Copy out the entries that come next, exactly.

Stored data
=== Section Start ===

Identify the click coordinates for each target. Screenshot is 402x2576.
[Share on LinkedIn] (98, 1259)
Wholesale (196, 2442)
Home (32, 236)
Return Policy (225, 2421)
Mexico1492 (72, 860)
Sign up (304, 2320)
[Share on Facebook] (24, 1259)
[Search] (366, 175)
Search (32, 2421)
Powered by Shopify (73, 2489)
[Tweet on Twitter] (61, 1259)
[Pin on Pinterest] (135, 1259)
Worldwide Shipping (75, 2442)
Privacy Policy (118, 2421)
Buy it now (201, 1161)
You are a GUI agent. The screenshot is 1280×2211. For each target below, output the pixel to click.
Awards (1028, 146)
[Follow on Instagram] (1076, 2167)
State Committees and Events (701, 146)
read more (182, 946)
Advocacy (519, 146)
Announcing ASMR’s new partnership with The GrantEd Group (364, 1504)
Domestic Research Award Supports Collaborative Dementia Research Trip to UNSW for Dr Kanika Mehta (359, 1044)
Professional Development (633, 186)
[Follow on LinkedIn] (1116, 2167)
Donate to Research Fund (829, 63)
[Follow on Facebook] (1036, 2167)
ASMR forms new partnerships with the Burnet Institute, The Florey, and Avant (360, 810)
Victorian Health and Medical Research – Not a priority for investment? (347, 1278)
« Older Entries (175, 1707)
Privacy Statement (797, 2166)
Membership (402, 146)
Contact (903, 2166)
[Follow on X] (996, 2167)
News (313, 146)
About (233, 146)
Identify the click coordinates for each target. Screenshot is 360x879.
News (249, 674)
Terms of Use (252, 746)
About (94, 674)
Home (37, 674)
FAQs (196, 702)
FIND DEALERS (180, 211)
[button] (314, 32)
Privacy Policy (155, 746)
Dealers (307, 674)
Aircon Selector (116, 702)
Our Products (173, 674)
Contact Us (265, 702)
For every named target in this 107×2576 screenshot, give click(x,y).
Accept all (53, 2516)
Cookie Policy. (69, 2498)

=== Section End ===

▶ [Exercise solution]
Identify the click coordinates for each target. Screenshot is 402x2576.
[Share on LinkedIn] (98, 1259)
Wholesale (196, 2442)
Home (32, 236)
Return Policy (225, 2421)
Mexico1492 (72, 860)
Sign up (304, 2320)
[Share on Facebook] (24, 1259)
[Search] (366, 175)
Search (32, 2421)
Powered by Shopify (73, 2489)
[Tweet on Twitter] (61, 1259)
[Pin on Pinterest] (135, 1259)
Worldwide Shipping (75, 2442)
Privacy Policy (118, 2421)
Buy it now (201, 1161)
You are a GUI agent. The screenshot is 1280×2211. For each target below, output the pixel to click.
Awards (1028, 146)
[Follow on Instagram] (1076, 2167)
State Committees and Events (701, 146)
read more (182, 946)
Advocacy (519, 146)
Announcing ASMR’s new partnership with The GrantEd Group (364, 1504)
Domestic Research Award Supports Collaborative Dementia Research Trip to UNSW for Dr Kanika Mehta (359, 1044)
Professional Development (633, 186)
[Follow on LinkedIn] (1116, 2167)
Donate to Research Fund (829, 63)
[Follow on Facebook] (1036, 2167)
ASMR forms new partnerships with the Burnet Institute, The Florey, and Avant (360, 810)
Victorian Health and Medical Research – Not a priority for investment? (347, 1278)
« Older Entries (175, 1707)
Privacy Statement (797, 2166)
Membership (402, 146)
Contact (903, 2166)
[Follow on X] (996, 2167)
News (313, 146)
About (233, 146)
Identify the click coordinates for each target. Screenshot is 360x879.
News (249, 674)
Terms of Use (252, 746)
About (94, 674)
Home (37, 674)
FAQs (196, 702)
FIND DEALERS (180, 211)
[button] (314, 32)
Privacy Policy (155, 746)
Dealers (307, 674)
Aircon Selector (116, 702)
Our Products (173, 674)
Contact Us (265, 702)
For every named target in this 107×2576 screenshot, give click(x,y).
Accept all (53, 2516)
Cookie Policy. (69, 2498)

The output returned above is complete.